Data on locating visible targets
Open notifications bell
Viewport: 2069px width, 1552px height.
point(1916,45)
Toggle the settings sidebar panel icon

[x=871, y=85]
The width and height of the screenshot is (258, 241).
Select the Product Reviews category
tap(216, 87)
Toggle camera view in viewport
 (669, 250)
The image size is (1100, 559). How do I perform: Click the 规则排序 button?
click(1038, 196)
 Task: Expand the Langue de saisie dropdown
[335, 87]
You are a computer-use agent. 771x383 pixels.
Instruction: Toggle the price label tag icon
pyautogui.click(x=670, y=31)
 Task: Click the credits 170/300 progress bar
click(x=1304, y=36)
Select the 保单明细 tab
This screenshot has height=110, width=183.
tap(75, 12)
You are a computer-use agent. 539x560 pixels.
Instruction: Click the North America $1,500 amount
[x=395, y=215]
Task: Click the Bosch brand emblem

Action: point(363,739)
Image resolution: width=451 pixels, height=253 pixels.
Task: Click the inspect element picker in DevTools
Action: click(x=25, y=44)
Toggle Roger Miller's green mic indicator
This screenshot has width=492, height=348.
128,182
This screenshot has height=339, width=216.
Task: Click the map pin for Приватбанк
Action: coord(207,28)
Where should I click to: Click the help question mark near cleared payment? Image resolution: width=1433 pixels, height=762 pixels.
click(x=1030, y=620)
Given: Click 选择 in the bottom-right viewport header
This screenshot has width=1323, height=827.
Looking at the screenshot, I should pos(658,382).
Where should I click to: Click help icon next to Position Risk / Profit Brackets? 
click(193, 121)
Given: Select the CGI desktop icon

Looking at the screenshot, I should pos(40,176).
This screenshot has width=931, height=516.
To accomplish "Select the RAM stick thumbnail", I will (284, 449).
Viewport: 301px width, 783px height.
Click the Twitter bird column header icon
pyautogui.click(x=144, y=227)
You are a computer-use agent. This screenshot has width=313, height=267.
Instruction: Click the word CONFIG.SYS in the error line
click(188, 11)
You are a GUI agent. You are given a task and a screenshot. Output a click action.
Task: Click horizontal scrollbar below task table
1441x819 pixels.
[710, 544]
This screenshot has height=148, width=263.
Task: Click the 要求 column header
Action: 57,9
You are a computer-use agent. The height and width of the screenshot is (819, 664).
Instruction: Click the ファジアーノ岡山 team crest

Task description ▸
Can you rescale the records from the line with "Toggle the settings sidebar panel icon" to the line with "click(1038, 196)" by writing those lines out again, requests included, with every coordinate in the answers multiplied by 1.5 and rounded to a whole number, halves rounded up?

Reply to the task ▸
Toggle the settings sidebar panel icon

[x=1307, y=128]
The width and height of the screenshot is (258, 241).
Select the Product Reviews category
tap(324, 131)
Toggle camera view in viewport
 (1004, 375)
The image size is (1100, 559). How do I perform: Click the 规则排序 button?
click(1557, 294)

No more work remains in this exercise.